And then you had to buy the software. A license for a 3D modeling package like Softimage or Alias cost at least $10-15k, and you probably also needed a separate raytracing package for high-quality output.
Someone is selling a copy of Alias for SGI for $2500 on eBay today: https://www.ebay.com/itm/335622694059
But if, in 1994, you did have an SGI and Alias and enough artistic skill and technical competence (and patience…) to produce liquid logos and dancing soda bottles and face morphs, you would certainly recoup that $80k investment quickly. It was a very rare skill that needed very rare hardware. You could get highly paid freelance work by simply calling up ad agencies.
That scarcity a bit hard to imagine today, when anyone can download Blender onto their standard desktop computer and learn it by watching online videos. It’s cool that 3D art has been thoroughly democratized.
They were so expensive they only made sense to run 24/7/365 in order to get their money’s worth. They had a service engineer on call permanently who wasn’t allowed to be further away than 25 miles from the servers at any time.
We had the same issues where I ended up working; it was a year or two before 32-bit intel systems started to show up and they absolutely screamed compared to Sparc, but couldn't handle really big jobs. When the amd64 stuff started to come around, that's when you could just see the writing on the wall - Intel / AMD were gonna absolutely kill Sun...

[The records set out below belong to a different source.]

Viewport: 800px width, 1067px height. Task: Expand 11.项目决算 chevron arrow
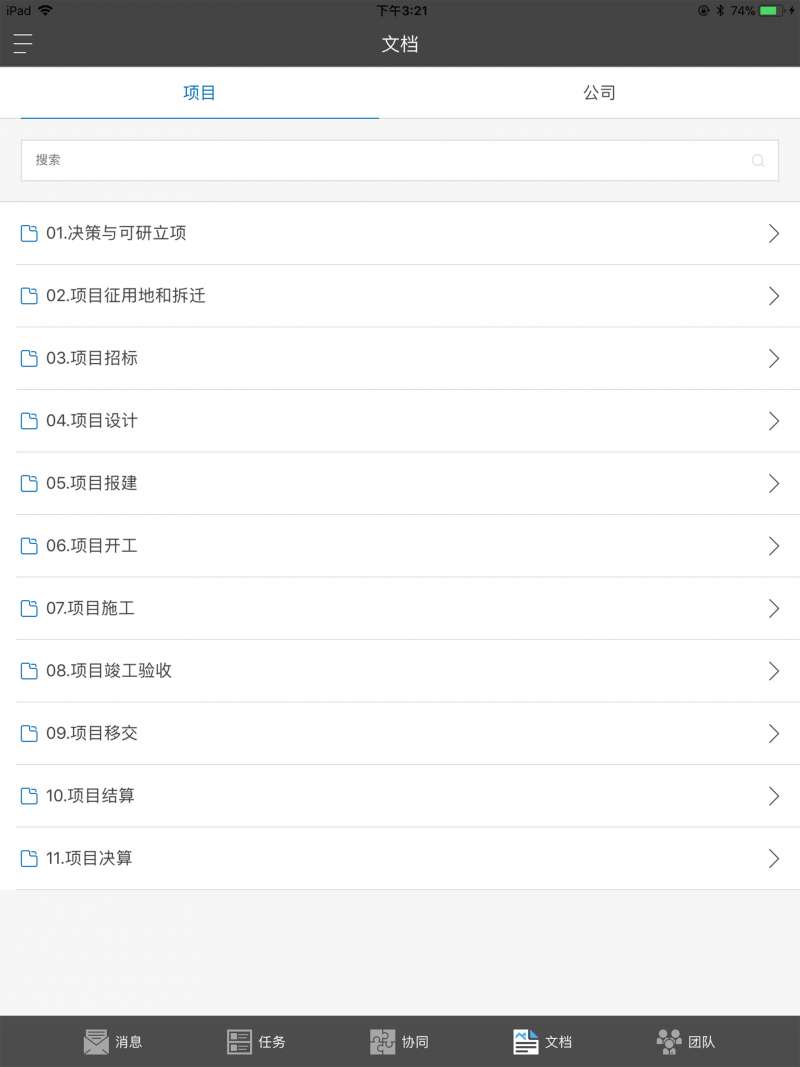pos(773,859)
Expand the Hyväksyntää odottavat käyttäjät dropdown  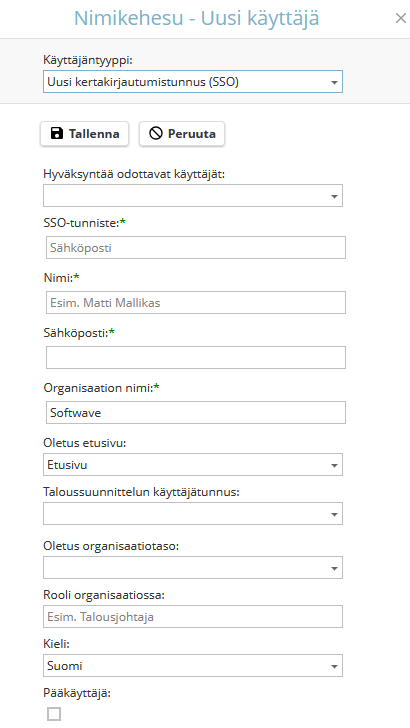[193, 195]
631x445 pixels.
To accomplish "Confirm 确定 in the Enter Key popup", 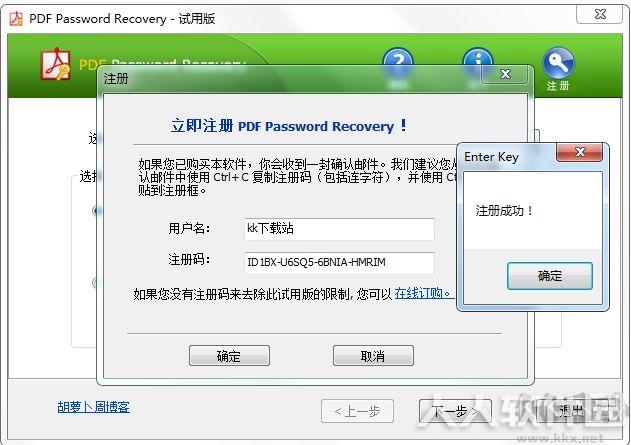I will pyautogui.click(x=550, y=276).
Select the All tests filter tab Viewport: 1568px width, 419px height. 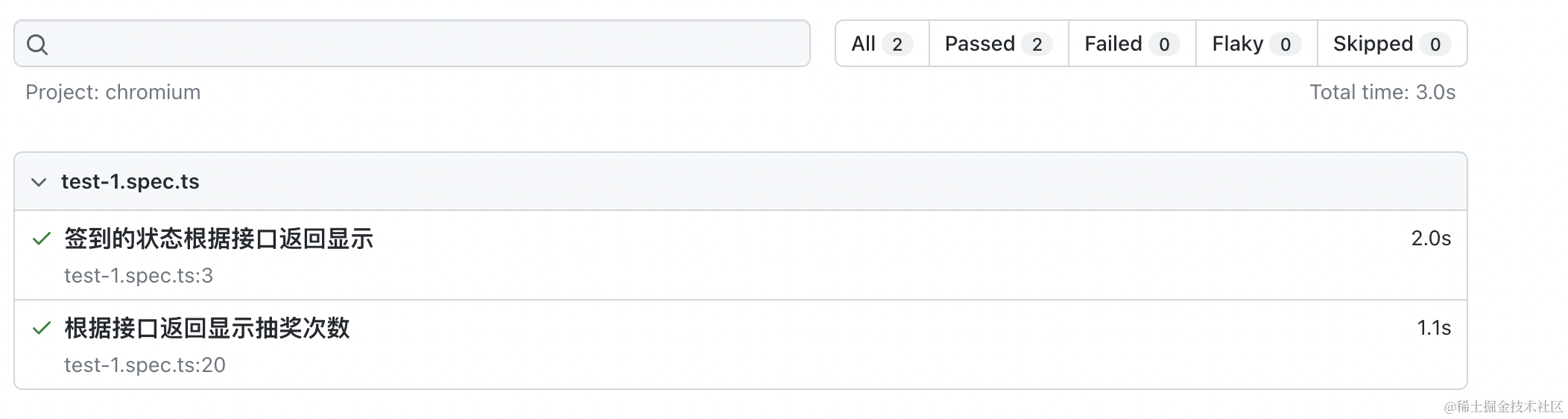click(x=882, y=44)
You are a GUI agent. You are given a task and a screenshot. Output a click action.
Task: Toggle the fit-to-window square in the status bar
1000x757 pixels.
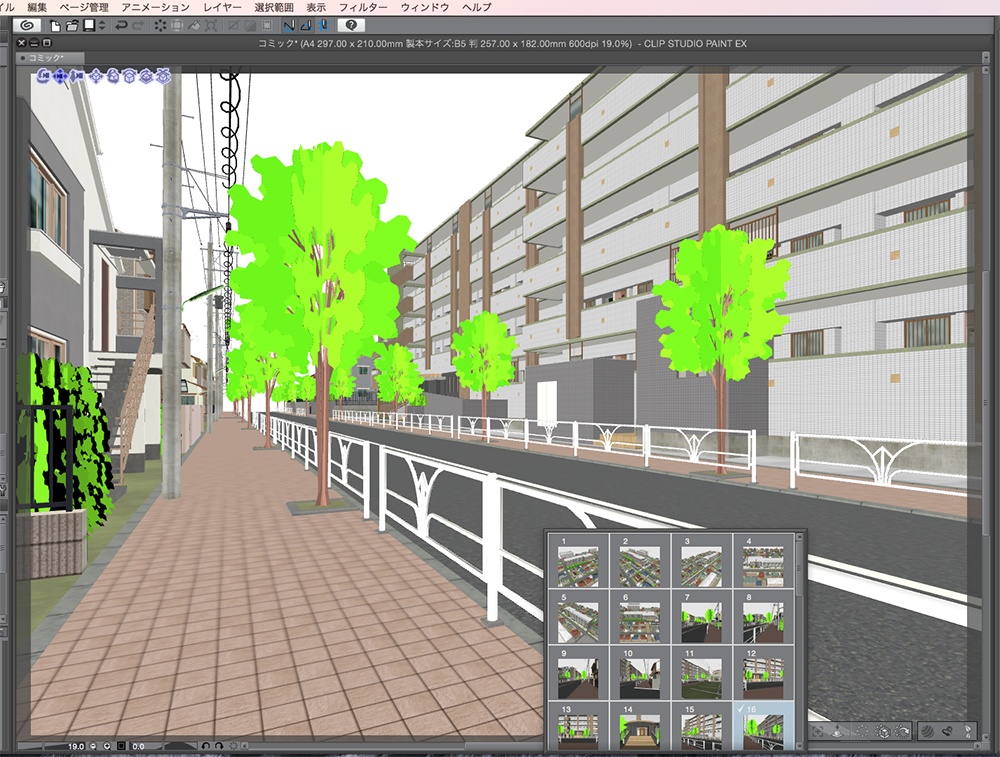(x=121, y=747)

I have some IBM POWER2SC (SuperChip) systems with intel asset tags that presumably were used for something special (very pricey machine), maybe MCAD :)
PA-RISC was really pushing the performance horizon in the late '90s (like 2-3 years ahead of intel) and had great EDA tools support which was an odd situation because the ISA was effectively frozen in 1997 (thanks Itanium) and just got process and implementation updates that scaled pretty well.
You'll notice the numbers on these L1Axxxx - this is an internal LSI number, after they ran out of numbers for the xxxx part they bumped it to L2Axxxx and I worked on a few chips with those designations.
I worked in a group that did physical design, timing closure, test insertion, etc. I did a lot of layout automation in Avanti's tools; sometime after I left, it all went to Cadence I believe.
Steve Jobs wanted NeXT to essentially be SGI.
I have a soft spot for the Octane.
https://en.wikipedia.org/wiki/SGI_Octane
The G4 cube, was Apple version of it whe when Jobs returned to Apple.
How does the documentation for the software development environment for this machine stack up today?
I used a purple Indigo 2 as my desktop for a few years.
When there were some issues with the local hot and cold running power for a few weeks, sometimes I'd get home to my study after being out and about and see 'brownout detected' on my console xterm.
That was my cue to add "coax the x86 kit in the rack back to life" to my task list once I'd had a coffee and settled in.
(later it got rehomed to DrHyde's place in London where it served honourably as a CPAN testers machine until finally passing away of old age)
Yeah, I think the disks are the crux of the matter. Afaik, SCSI disks (those with a parallel interface) haven't been made in decades (those with FC interface are still made, I think). IDE drives, OTOH, can trivially be replaced (upgraded) with CF cards. Is there a SCSI to IDE (oh the horror) adapter?
And me disposing of an Sun Ultra 60 because it (was ancient and) came with the inferior IDE interface ...
Though it's especially hilarious that MIPS ARC died pretty fast (outside of SGI ARC variant which was big-endian) so on most other platforms Windows was dragging around a wrapper around platform firmware that provided enough ARC interfaces for ntoskrnl.exe to boot.
And retrocomputing geeks (and just any geek sufficiently old) got rueful grins on their faces.
This is traditional, in the sense of being old-fashioned. CPUs were built out of discrete components back when that meant individual vacuum tubes, discrete solid-state components, and then, finally, discrete chips. Thousands of individual SSI chips in computers like the Apollo Guidance Computer. Even after the first single-chip CPU was developed, larger computers still used multi-chip CPUs, like the PDP-11 architecture being implemented on four chips in the LSI-11 chipset.
https://gunkies.org/wiki/LSI-11_chip_set
That's before some people were born, I guess, so we have this.
In the mainframes the TCM is somewhat famous, really beautiful Bipolar designs with relatively low gate count but a ton of high performing dice (and high heat, hence TCM) on an exotic MCM.